• [Exercise task]
Pick up the passage below about the Colorado county railroad stock tax and continue it from its last sentence.

• [Document text]
________________________

Under an act of the Legislature passed on the 6th of November, 1866, the Police Court of Colorado county, on the 21st of June, 1867, ordered an election to be held by the qualified voters of the county on the 16th of November following, for the purpose of de- , termining the will of the people concerning the subscription of stock to the B. B. B. & C. R. R. Company, to aid in building a bridge across the Colorado river at or near the town of Columbus.
The result of the election was favorable to the measure, and twelve thousand dollars ($12,000) was subscribed to the capital stock of the railroad.
This stock was to be paid in annual installments, begin- • ing with the year 1870, for which bonds were given, with coupons attached, bearing ten (10) per cent, interest.
On the 26th of November, 1867, in pursuance of the statute, the police court of the county assessed the tax for the purpose of paying oft the bonds according to their tenure and effect, and it is to enjoin the collection of this tax that this suit is brought.

________________________

• [Information provided]
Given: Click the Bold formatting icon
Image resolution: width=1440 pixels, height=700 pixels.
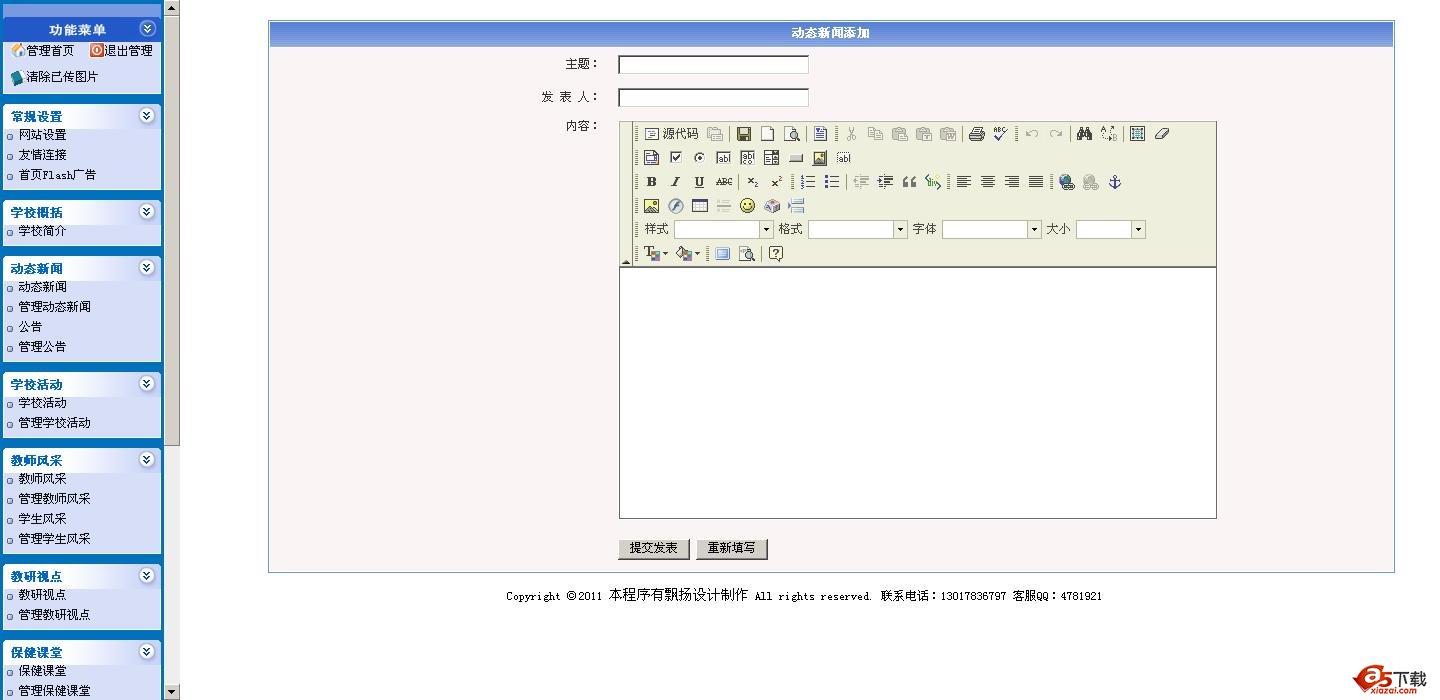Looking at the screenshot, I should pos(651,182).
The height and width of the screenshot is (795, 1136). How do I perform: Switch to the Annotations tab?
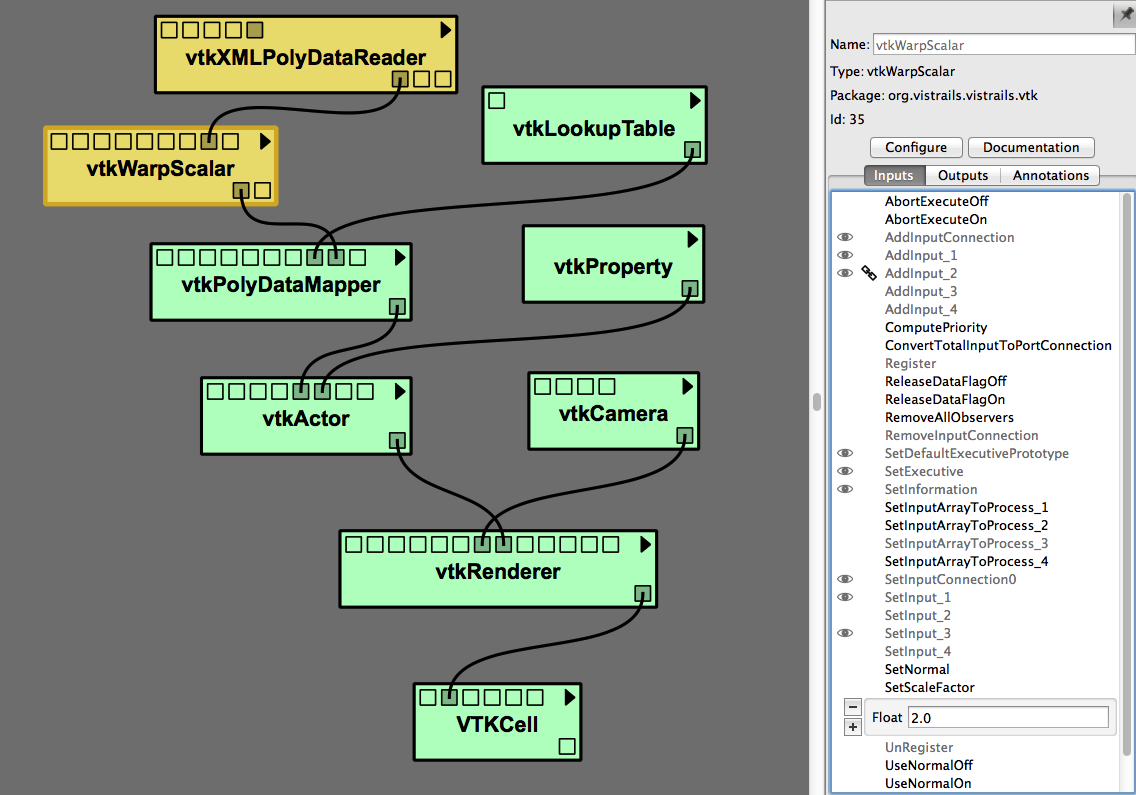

________________________

• [Task response]
Having granted a temporary injunction, his honor the district judge afterwards, on motion, dissolved the injunction and dismissed the bill, from which judgment the appeal is prosecuted to this court.
There is no novelty in the question which this record presents. On the contrary, there is no question which has so much occupied the judicial mind, even from an early period in the history of the country, and there has been a most remarkable coincidence in the action of the political power of the States, in which the General Government has uniformly concurred.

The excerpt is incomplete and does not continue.